- Dates: 15–17 July
- Host city: Mayagüez , Puerto Rico
- Venue: Estadio Centroamericano de Mayagüez
- Level: Senior
- Events: 46
- Participation: 449 athletes from 35 nations

= 2011 Central American and Caribbean Championships in Athletics =

The 2011 Central American and Caribbean Championships in Athletics were held in Mayagüez, Puerto Rico. The event served as classifiers for the 2011 World Championships in Athletics and took place from July 15–17, 2011. It was the fourth time Puerto Rico hosted the event; the first time in Ponce in 1975, and later in San Juan in 1989 and 1997.
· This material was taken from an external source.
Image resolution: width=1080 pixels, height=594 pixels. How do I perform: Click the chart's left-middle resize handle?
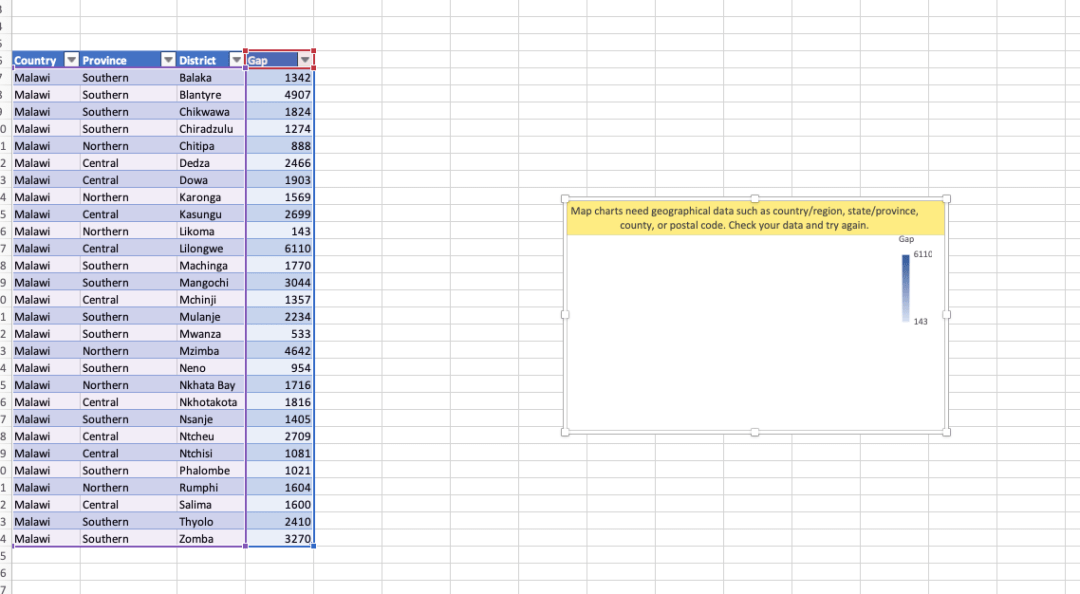[x=565, y=315]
The Jamaican delegation topped the medals table with 26 medals (ten of them gold). Mexico was the next most successful nation with ten golds and a total haul of twenty medals, while Trinidad and Tobago took third with five golds and fifteen medals. Cuba, which had dominated the previous three editions, sent a small, weakened delegation and finished fifth (although seven of its nine athletes won medals). The host nation, Puerto Rico, achieved a total of 14 medals, 3 of which were gold. This was a huge improvement for Puerto Rico since the last edition in 2009, winning 1 more gold medal and 8 more total medals than the previous championships.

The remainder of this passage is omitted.